Bir derviş bir eve misafir oldu . Ev sahibi cömertliğiyle meşhur bir adamdı. Bilgili ve güzel konuşan  bir takım kimseler de   orada idiler. Her biri tatlı tatlı bir fıkra, hoş bir hikaye anlatıyordu.

Gelen derviş ise, çölden  geçmiş, uzun bir yoldan yorgun argın gelmiş ve daha ağzına bir lokma yiyecek koymamıştı. Mecliste bulunanlardan biri  dervişe, '' Sizde konuşun bir şey söyleyip anlatın ''demiş. Derviş, '' Ben öyle sizin gibi bilgili ve güzel konuşan bir adam değilim. Hikayede bilmem. Okumuş bir insan değilim. Yalnız bir bet okuyacağım. O kadarcıkla yetinin demiş ve şu beyti okumuş:

''Ben yemek sofrası karşısında açım. Kadınlar hamamının önünde duran, kapısında bekleyen bekarlara benziyorum''.

NESİR: Herkes bu beyti çok beğendi. Dervişin önüne sofra kuruldu. Ev sahibi dedi ki; '' Dostum, sabırlı ol; biraz bekle. Hizmetçilerim köfte kızartıyorlar.''

Derviş başını kaldırarak dedi ki: '' Şu önümdeki katıksız  ekmek benim için köfte sayılır. Zararı yok. Varsın köfte olmasın. Ben yol meşakkat Larından köfte gibi olmuşum.

HİKAYE: Bir şeyhe müritlerinden biri şöyle demiş: '' Ziyaretçilerim çok.  Bir düziye gelip gidiyorlar. Rahatsız oluyorum. Kıymetli vakitlerimi kaybediyorum. Ne yapayım?

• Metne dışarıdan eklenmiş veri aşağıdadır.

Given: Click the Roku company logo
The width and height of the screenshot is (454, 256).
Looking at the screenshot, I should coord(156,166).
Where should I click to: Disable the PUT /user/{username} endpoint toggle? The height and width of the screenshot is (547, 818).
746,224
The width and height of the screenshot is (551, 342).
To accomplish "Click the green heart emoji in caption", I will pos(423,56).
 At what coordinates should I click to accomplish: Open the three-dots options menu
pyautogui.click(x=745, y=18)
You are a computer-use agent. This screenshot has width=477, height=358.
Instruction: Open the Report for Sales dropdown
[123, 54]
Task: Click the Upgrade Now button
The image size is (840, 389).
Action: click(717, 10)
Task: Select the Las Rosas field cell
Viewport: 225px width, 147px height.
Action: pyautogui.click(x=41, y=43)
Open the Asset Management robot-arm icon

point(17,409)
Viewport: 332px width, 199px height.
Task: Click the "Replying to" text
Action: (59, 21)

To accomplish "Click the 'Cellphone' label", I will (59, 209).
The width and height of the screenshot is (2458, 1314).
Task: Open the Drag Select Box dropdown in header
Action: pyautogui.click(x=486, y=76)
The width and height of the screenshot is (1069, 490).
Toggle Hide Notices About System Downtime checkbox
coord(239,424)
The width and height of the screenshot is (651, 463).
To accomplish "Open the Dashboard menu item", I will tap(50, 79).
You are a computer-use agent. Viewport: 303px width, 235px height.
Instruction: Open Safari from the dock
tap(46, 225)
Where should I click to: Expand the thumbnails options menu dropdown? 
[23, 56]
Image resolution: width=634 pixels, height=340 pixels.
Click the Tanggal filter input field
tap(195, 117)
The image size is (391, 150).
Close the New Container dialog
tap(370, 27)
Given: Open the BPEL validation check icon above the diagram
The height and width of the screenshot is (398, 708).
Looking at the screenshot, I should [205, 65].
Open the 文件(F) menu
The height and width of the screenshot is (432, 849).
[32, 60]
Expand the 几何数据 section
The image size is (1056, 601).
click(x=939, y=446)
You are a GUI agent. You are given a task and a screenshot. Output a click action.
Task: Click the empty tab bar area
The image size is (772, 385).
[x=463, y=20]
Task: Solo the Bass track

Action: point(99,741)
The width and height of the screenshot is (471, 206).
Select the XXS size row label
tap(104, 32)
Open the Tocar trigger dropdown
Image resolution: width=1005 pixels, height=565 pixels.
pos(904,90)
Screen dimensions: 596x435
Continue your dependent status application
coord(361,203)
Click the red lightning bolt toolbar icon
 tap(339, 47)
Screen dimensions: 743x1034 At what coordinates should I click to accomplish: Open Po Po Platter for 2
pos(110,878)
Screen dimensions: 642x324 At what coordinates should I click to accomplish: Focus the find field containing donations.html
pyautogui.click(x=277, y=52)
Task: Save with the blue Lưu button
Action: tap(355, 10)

Bana bir yol göster. Çarem nedir? Şeyh ona şu cevabı vermiş: '' Gelenler fakir iseler, onlara borç ver. Zengin iseler onlardan borç para iste. Bir daha, ne kendilerine borç para verdiklerin ve ne de kendilerinden borç para istediklerin gelir. Sen de  rahat edersin. Başın dinç olur''.

BEYT: İslam ordusunun önünde bir fakir kılavuzluk etse, düşman; ''Aman, belki bizden bir şey ister'', diye ürkerek Çin ülkesine kadar kaçar.

MESNEVİ: Halka dünyadan elinizi, eteğinizi çekin, derler. Kendileri zahire toplar, biriktirirler. İlmiyle amil olmayan alimin sözü kimseye tesir etmez. Alim odur ki, fena iş yapmaz ve kendi yapmadığı şeyi başkalarına söylemez.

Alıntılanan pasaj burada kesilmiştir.